= Exercise description =
Filter this material down to the lines that hold "Collapse", copying each one.

= Data provided =

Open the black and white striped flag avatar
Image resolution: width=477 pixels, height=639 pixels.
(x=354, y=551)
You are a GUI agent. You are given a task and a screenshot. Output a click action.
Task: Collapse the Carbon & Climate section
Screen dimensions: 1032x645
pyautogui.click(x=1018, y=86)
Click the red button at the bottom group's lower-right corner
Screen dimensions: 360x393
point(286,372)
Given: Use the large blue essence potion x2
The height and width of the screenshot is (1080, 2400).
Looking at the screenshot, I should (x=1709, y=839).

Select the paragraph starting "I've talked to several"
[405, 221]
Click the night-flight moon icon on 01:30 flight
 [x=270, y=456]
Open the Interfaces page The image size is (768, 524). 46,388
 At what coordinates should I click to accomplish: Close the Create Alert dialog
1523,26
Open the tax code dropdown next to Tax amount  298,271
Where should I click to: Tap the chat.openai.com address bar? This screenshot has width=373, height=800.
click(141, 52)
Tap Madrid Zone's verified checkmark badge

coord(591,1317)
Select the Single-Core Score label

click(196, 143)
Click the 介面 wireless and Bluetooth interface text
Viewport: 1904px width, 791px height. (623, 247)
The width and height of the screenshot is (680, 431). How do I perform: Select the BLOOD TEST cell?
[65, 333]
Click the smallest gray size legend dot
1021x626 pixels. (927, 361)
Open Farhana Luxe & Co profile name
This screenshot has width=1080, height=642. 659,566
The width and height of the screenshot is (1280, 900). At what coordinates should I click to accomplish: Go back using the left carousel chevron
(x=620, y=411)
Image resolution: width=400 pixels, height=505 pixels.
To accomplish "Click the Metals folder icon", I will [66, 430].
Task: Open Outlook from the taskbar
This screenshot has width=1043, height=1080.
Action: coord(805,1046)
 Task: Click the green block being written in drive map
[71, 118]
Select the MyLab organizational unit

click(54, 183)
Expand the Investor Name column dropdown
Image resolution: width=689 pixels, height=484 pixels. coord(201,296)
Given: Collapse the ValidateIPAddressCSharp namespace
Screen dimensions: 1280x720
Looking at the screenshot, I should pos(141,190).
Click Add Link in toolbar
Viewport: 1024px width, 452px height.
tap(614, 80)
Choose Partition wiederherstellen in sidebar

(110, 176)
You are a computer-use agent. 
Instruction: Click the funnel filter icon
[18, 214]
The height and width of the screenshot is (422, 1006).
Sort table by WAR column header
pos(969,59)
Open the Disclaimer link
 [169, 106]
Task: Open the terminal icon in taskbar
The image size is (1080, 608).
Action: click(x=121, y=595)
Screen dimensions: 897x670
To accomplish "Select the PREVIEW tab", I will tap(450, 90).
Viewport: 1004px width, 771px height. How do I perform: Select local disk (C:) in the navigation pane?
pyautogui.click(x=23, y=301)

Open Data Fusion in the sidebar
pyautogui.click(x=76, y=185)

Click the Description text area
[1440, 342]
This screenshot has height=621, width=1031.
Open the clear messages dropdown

= Response =
Task: Collapse the Carbon & Climate section
Given: Collapse the ValidateIPAddressCSharp namespace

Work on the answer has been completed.